# Mapmaking Discussion & Philosophy (WIP/Critique) > General and Miscellaneous Mapping >  First Photoshop Map Ever [WIP]

## Redleg

So after hand drawing maps for a long time I wanted to see what digital cartography was all about. Its definitely challenging. Hats off to all of you out there! This is mostly a test map that I did while following along to a tutorial. Took about 3 hours (Messed up borders a few times, and some other stuff), but I had a blast learning how to use Photoshop. I am currently creating a universe (In the LORE phase now) so I may actually use this continent at some point. Let me know what you guys think. I held off on names and whatnot for now because I wanted to take my time with it. Printed out the map and will jot notes on it for names, and histories so it makes sense. Any feedback is welcome! Thanks again, this is a great community!

----------


## Dowly

I really like how you have placed your rivers, they make sense in how they flow through the low ground instead of through mountains for example.

Is that by any chance a Dwarf Fortress map you have used as a base? The two lakes up north with rivers flowing through are very familiar features of DF maps.
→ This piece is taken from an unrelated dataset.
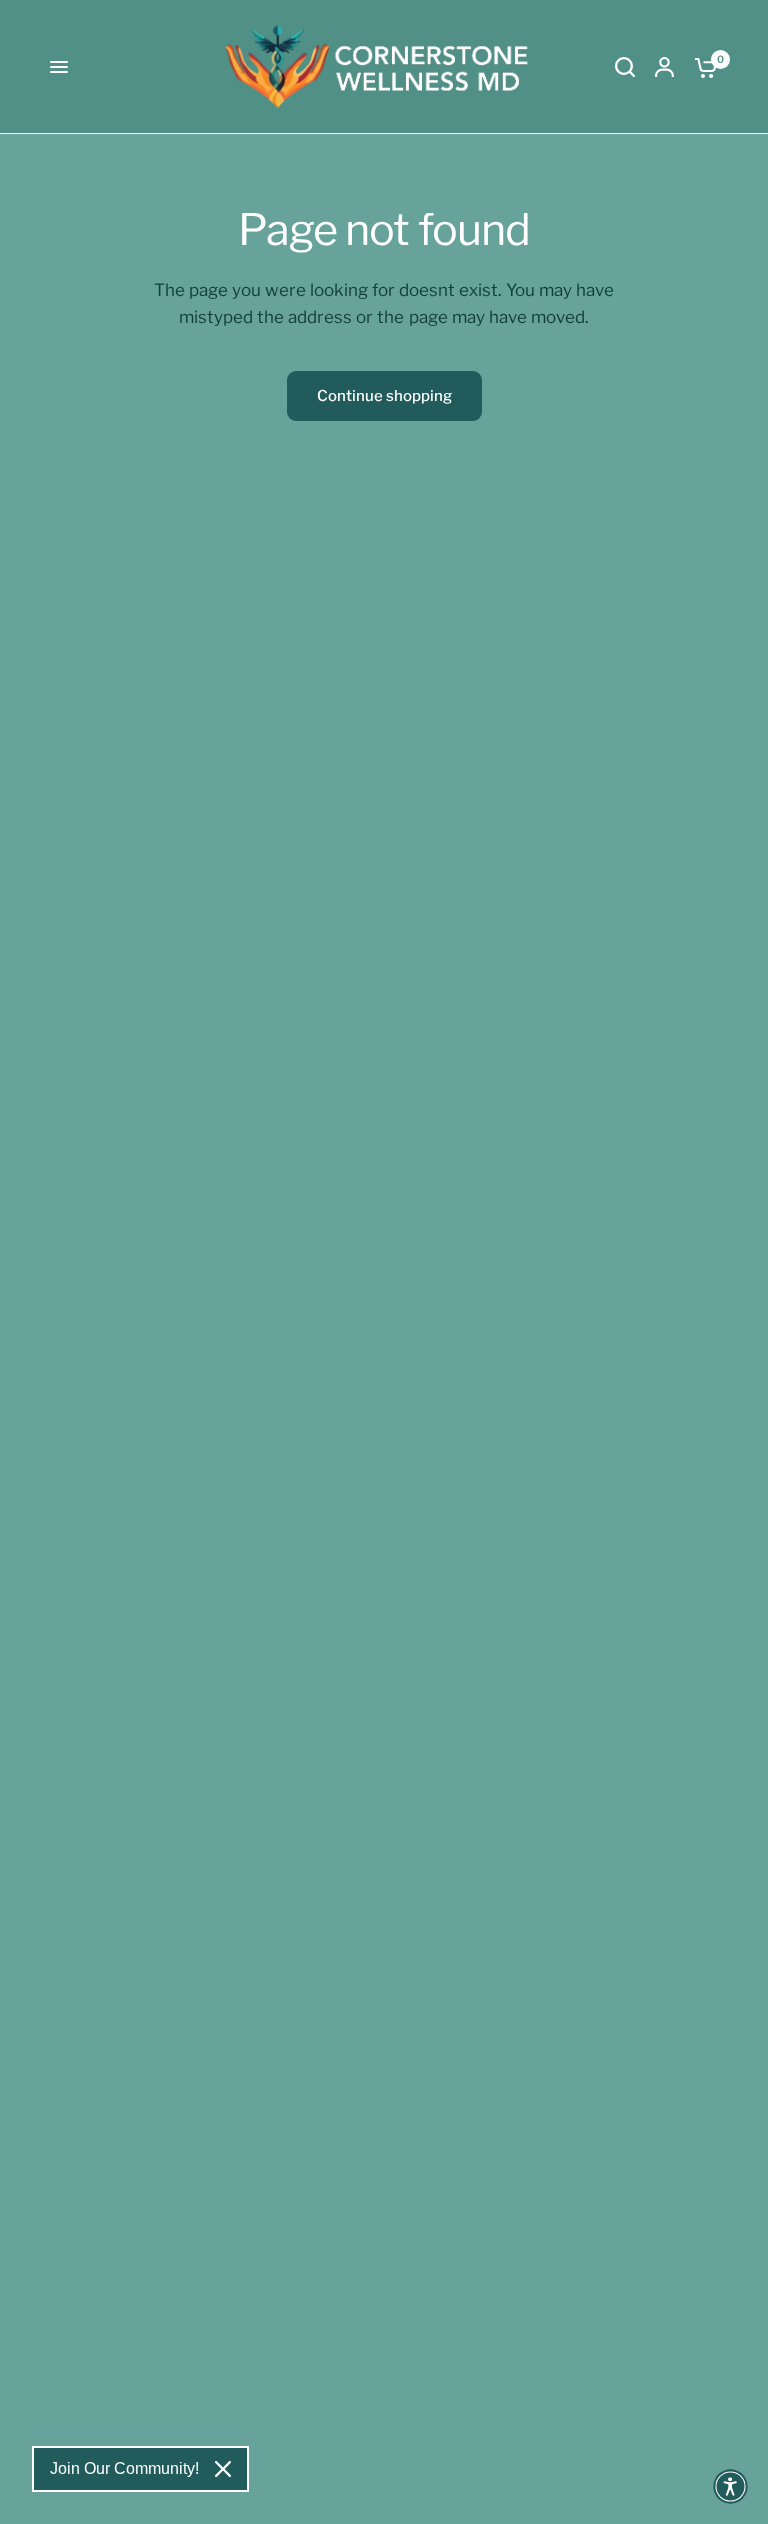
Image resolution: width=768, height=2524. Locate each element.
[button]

Btw, if you are more familiar with hand drawn maps, maybe you should think about getting a drawing tablet (if you dont have one already).
Many of the Wacom tablets are pretty cheap.  :Smile:

----------


## Redleg

I actually have never seen anything from Dwarf Fortress. I am partial to the hand drawn appearance of maps and have since picked up a cheap tablet for about $30 (Originally $80). Its been great, but definitely takes some getting used to. I instinctively want to look down at the tablet when drawing instead of my monitor. I plan on starting either a sketch style, or an ancient style map soon since thats more of my taste. Especially for the world I am currently working on.

----------